Reproduce everything in the Facebook tax article below, from "Channel 4 News" down to "the same period.".

***** Text block

Like! Facebook agrees to pay millions in UK tax

Like! Facebook agrees to pay millions in UK tax

Facebook has consented to pay taxes to the British government on its advertising revenues after coming under fire for avoiding millions of pounds of taxation.

Sources within the social media giant told the BBC it will no longer route sales through the Republic of Ireland for its largest advertisers, including major supermarket firms Tesco and Sainsbury’s. Smaller business sales where advertising is booked online will still be routed via Dublin.

The company’s UK advertising revenue will be subject to corporation tax, which stands at 20 percent on all profits. In 2013, Facebook paid no corporation tax at all on an estimated £223 million (about US$314 million) in revenue.

Channel 4 News revealed on Friday that Facebook paid just £4,327 taxes in 2014, while the following year Her Majesty’s Revenue and Customs (HMRC) somewhat farcically paid the social media giant £27,000 for adverts telling people to pay their taxes.

The £4,327 figure is £1,000 less than the average UK worker paid to the taxman over the same period.

Facebook paid this amount of tax in 2014 because it made an accounting loss of £28.5 million after paying out more than £35 million to its 362 UK-based staff in a share bonus scheme.

Globally, the company made a profit of £1.9 billion on revenues of £8.2 billion in 2014 and today is said to make a profit of more than £1 billion every three months

The social media giant will put its new tax arrangements in place from the start of the new tax year in April, meaning its first higher tax bill will be paid in 2017.

Executives at Facebook were informed on Friday morning about the changes.

On Monday, we will start notifying large UK customers that from the start of April, they will receive invoices from Facebook UK and not Facebook Ireland,” an internal post, seen by the BBC, says.

What this means in practice is that UK sales made directly by our UK team will be booked in the UK, not Ireland. Facebook UK will then record the revenue from these sales. In light of changes to tax law in the UK, we felt this change would provide transparency to Facebook’s operations in the UK.

The new structure is easier to understand and clearly recognizes the value our UK organization adds to our sales through our highly skilled and growing UK sales team.”

Tech giant Google came under intense criticism last month when it announced a ‘sweetheart’ tax deal with the British government. The arrangement meant Google paid just 3 percent tax on profits over the past 10 years.

**********
***** Records shown

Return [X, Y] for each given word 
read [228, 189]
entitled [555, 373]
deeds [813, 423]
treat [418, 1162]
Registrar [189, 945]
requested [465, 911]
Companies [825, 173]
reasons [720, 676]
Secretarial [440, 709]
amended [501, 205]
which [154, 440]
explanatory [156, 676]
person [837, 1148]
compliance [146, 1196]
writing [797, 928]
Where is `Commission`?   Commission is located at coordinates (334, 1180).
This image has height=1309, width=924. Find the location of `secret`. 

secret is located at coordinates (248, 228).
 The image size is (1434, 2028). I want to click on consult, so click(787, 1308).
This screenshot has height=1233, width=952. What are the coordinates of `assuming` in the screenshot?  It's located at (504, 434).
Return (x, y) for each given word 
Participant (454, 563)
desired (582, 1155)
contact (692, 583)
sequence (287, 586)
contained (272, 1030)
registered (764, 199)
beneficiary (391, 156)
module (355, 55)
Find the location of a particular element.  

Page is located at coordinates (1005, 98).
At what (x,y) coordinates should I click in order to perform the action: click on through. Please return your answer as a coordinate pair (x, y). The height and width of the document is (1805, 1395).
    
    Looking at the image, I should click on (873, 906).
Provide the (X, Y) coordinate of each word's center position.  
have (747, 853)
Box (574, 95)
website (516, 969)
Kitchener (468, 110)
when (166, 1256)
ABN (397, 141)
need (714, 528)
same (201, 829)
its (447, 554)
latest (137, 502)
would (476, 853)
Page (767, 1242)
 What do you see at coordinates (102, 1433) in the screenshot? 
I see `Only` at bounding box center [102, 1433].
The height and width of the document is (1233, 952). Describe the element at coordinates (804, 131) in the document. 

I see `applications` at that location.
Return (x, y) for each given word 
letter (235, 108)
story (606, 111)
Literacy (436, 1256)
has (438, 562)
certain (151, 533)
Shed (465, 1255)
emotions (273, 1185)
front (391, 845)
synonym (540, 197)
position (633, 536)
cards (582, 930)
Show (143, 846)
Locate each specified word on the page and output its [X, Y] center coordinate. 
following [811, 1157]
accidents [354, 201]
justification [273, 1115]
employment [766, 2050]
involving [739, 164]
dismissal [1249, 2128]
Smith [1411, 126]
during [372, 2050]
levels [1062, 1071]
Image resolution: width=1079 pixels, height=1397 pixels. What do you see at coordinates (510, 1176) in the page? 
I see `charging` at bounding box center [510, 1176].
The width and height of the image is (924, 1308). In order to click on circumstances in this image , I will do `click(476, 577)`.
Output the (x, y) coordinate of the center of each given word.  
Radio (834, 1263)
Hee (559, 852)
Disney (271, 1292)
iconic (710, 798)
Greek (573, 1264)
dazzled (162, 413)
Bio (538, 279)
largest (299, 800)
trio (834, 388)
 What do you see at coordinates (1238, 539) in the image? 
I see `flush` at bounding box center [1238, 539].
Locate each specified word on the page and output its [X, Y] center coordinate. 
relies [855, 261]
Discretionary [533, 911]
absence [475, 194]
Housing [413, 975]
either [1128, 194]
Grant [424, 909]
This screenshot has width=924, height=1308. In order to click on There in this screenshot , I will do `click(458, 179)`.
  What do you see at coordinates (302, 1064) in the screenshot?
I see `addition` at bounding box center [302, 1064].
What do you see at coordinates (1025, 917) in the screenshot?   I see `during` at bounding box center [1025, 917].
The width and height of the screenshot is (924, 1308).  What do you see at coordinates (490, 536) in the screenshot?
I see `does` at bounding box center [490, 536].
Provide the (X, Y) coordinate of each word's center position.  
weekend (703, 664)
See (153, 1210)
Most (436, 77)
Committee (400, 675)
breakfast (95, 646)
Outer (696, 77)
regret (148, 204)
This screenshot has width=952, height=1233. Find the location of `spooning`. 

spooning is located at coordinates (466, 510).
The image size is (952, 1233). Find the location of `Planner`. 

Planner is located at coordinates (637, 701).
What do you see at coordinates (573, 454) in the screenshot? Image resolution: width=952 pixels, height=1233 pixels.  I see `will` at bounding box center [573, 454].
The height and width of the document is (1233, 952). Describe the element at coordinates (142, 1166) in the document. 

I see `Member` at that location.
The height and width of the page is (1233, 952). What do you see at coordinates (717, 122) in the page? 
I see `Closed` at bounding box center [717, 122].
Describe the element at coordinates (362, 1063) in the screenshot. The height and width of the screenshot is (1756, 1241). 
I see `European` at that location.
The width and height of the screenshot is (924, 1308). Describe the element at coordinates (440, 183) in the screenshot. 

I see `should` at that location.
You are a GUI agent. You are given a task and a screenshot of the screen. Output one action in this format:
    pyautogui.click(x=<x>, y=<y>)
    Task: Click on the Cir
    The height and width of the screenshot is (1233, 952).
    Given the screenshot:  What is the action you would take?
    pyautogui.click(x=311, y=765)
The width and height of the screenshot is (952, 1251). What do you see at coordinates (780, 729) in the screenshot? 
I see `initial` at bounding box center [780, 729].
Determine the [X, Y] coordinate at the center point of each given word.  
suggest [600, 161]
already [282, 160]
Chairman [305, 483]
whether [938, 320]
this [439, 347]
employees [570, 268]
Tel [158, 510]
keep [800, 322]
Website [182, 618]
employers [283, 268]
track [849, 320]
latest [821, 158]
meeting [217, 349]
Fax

**********

In response:
Channel 4 News revealed on Friday that Facebook paid just £4,327 taxes in 2014, while the following year Her Majesty’s Revenue and Customs (HMRC) somewhat farcically paid the social media giant £27,000 for adverts telling people to pay their taxes.

The £4,327 figure is £1,000 less than the average UK worker paid to the taxman over the same period.